Recently, National Instruments has been vocal about wanting to provide better support for third-party LabVIEW add-ons. A huge demonstration of this commitment, recently, was allowing JKI to integrate VI Tester into the LabVIEW project environment. In fact, it might seem surprising or even foolish for NI to do this, considering that it just released a competing product, the NI LabVIEW Unit Test Framework Toolkit. But, if you look deeper, you'll see that NI's support of a competing third-party add-on for LabVIEW is a very smart, mature, and strategic move.
For a long time, I have had concerns about whether NI would be able to nurture a viable market and ecosystem for third-party add-ons for LabVIEW, because of the fact that NI sells its own add-ons for LabVIEW. This creates a huge, short-term incentive for NI to compete directly against third-parties (like JKI).
But also, NI has a huge incentive to encourage third parties to innovate on its platform. The more tools and solutions that exist on the LabVIEW platform to help users efficiently create working systems, the better it is for NI. If NI were to compete aggressively against third-party LabVIEW add-on providers, it would starve the ecosystem and send third-parties running for the hills. Small companies simply cannot compete against NI head-to-head.
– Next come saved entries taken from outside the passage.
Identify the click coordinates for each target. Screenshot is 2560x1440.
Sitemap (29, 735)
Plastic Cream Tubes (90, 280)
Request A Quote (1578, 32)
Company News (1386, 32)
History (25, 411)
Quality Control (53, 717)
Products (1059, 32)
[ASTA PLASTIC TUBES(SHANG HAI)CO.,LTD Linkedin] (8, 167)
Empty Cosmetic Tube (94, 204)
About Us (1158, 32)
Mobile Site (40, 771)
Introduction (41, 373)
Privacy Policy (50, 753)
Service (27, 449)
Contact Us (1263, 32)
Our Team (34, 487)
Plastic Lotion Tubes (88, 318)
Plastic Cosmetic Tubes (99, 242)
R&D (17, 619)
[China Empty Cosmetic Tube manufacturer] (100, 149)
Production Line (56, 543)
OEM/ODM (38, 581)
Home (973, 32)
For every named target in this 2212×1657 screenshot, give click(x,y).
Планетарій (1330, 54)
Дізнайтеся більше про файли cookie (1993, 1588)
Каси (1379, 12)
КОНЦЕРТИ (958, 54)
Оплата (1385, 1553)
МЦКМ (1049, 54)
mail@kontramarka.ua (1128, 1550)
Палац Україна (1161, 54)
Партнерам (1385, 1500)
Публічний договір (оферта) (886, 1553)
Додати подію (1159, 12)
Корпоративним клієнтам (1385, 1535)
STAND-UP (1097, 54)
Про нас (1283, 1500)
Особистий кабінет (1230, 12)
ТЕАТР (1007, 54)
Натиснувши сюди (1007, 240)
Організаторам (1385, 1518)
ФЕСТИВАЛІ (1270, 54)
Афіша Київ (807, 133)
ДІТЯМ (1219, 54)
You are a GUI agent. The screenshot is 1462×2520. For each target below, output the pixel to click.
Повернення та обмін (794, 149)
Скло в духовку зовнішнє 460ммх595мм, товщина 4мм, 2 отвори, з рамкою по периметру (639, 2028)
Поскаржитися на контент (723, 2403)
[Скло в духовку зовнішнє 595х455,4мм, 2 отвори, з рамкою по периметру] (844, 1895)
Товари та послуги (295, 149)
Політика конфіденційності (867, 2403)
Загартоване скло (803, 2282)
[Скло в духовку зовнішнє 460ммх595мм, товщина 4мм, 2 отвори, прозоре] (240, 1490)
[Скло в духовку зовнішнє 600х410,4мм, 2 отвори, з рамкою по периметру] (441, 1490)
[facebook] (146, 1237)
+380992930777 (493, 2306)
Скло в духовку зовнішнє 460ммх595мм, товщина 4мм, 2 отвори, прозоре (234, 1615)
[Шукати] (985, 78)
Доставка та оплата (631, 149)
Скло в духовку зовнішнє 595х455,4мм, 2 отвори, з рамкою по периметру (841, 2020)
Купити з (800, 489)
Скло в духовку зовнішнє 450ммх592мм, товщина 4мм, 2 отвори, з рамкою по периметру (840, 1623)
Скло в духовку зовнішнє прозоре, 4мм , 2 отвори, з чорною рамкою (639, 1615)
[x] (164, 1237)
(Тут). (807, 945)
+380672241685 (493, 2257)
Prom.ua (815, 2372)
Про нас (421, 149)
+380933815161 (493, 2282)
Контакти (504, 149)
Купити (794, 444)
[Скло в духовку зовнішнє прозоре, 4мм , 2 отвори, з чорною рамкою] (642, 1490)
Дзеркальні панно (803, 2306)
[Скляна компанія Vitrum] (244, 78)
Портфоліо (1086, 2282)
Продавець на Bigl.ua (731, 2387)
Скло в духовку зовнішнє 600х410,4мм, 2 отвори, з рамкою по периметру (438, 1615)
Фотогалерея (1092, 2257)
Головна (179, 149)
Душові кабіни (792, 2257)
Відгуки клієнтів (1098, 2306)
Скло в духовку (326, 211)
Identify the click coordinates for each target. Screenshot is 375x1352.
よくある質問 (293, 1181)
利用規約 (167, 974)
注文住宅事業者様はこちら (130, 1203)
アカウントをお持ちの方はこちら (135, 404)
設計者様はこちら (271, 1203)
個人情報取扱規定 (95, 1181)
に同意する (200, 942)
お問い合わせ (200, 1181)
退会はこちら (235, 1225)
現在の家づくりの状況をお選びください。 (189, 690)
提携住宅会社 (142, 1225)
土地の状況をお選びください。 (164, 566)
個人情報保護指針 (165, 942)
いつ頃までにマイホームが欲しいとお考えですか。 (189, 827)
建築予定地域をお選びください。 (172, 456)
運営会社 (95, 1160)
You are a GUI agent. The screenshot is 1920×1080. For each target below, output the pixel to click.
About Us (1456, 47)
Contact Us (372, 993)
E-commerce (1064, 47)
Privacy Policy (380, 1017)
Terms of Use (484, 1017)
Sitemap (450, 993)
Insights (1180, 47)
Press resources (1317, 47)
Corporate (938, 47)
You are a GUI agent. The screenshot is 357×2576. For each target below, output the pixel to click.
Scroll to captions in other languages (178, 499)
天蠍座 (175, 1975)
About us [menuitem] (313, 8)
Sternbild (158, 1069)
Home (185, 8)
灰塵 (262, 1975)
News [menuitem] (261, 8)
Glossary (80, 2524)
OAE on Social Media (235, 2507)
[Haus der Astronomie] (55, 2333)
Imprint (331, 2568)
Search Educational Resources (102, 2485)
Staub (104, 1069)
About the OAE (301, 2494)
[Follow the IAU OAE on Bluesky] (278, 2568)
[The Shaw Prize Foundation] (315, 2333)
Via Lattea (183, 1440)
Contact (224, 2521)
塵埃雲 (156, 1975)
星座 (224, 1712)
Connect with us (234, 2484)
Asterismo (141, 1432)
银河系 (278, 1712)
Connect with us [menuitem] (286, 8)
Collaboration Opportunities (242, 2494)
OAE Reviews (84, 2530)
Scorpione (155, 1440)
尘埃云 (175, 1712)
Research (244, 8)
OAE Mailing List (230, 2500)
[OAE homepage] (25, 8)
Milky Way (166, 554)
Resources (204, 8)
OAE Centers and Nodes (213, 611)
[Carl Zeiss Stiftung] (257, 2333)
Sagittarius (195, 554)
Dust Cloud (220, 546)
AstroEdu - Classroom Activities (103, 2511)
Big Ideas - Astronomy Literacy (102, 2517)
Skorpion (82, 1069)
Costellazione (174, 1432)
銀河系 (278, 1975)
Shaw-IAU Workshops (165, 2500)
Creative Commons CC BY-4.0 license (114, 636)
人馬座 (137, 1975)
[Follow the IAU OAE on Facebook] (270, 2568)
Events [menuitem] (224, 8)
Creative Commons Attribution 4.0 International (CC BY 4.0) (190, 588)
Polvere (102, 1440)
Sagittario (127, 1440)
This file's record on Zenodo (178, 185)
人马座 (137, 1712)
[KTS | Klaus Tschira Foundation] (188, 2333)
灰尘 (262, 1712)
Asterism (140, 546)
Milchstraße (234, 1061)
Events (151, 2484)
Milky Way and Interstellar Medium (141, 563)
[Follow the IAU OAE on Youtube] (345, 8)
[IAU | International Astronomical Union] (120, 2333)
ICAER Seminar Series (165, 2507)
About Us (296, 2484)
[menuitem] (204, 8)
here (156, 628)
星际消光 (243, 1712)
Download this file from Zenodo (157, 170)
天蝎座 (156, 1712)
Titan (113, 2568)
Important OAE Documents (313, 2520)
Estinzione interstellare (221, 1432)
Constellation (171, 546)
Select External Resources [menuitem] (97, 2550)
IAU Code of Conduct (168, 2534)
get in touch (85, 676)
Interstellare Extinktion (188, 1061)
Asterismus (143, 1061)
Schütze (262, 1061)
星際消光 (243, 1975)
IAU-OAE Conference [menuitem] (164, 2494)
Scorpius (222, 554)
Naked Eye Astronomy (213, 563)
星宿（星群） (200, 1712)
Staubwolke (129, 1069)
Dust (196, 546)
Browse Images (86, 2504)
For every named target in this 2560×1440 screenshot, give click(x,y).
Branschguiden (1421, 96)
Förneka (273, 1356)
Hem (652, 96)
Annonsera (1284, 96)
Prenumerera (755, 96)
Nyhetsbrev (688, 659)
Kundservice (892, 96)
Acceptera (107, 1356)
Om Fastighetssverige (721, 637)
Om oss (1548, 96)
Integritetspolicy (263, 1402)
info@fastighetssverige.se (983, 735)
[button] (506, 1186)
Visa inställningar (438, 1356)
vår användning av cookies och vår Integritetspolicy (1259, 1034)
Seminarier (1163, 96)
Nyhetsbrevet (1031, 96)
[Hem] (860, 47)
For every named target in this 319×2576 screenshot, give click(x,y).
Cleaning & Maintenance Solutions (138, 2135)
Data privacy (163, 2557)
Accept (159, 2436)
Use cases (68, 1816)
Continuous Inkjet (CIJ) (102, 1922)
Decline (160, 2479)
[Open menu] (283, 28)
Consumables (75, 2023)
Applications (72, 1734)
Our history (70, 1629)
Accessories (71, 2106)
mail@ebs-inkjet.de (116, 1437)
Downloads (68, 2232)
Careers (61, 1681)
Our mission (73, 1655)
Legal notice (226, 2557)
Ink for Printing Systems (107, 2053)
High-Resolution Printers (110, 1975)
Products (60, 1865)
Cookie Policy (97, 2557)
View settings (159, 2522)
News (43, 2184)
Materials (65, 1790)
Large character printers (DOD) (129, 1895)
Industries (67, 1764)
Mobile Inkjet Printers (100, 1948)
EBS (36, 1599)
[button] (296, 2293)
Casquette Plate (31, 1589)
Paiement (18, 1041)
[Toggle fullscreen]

At JKI, we are very excited about LabVIEW becoming an even more powerful, open platform for 3rd party tools. As you might know, we love to create toolkits for LabVIEW, and our flagship product, VI Package Manager, is a powerful tool for packaging, distributing, and installing add-ons for LabVIEW. We hope that NI continues to open up LabVIEW and we'll try hard to provide them with both our feedback and support. And, of course we'll work hard to create more great add-ons for LabVIEW.